Task brief
List each line in the recorded data below that contains the string "size".

[Recorded data]
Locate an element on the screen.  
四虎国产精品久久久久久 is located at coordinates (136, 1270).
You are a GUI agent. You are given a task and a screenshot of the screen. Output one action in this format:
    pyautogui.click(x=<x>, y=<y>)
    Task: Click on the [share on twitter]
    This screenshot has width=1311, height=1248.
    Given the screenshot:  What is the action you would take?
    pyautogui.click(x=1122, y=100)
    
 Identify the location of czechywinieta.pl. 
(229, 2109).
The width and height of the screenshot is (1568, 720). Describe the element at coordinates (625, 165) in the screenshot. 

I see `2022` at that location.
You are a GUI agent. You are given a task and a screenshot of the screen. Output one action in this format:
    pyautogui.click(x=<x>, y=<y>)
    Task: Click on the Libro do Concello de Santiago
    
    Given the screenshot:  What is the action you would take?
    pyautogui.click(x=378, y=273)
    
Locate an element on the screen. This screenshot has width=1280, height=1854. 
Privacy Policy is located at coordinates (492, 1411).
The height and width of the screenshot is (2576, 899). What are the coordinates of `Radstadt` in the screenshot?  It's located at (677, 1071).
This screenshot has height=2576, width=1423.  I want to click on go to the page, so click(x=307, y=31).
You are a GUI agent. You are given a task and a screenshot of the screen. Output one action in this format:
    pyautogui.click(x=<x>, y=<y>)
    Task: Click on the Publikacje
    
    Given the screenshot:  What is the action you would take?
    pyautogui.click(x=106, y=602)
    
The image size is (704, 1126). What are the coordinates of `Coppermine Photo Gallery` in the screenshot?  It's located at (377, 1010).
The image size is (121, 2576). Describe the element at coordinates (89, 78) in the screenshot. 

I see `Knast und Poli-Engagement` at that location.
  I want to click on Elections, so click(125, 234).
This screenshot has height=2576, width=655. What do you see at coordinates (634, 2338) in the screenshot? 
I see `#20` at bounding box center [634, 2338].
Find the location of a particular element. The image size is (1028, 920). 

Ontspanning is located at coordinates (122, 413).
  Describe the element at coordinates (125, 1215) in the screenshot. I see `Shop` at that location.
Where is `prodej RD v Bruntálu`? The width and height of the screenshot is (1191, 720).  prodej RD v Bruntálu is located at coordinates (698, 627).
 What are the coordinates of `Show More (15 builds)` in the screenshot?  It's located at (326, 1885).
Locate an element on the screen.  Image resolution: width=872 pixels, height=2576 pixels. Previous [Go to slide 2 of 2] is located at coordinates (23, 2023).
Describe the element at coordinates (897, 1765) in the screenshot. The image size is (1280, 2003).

Answer in full
The image size is (704, 1126). What are the coordinates of `Coppermine Photo Gallery` in the screenshot?  It's located at (377, 1010).
The image size is (121, 2576). Describe the element at coordinates (89, 78) in the screenshot. 
Find the location of a particular element. The image size is (1028, 920). 
Describe the element at coordinates (897, 1765) in the screenshot. The image size is (1280, 2003).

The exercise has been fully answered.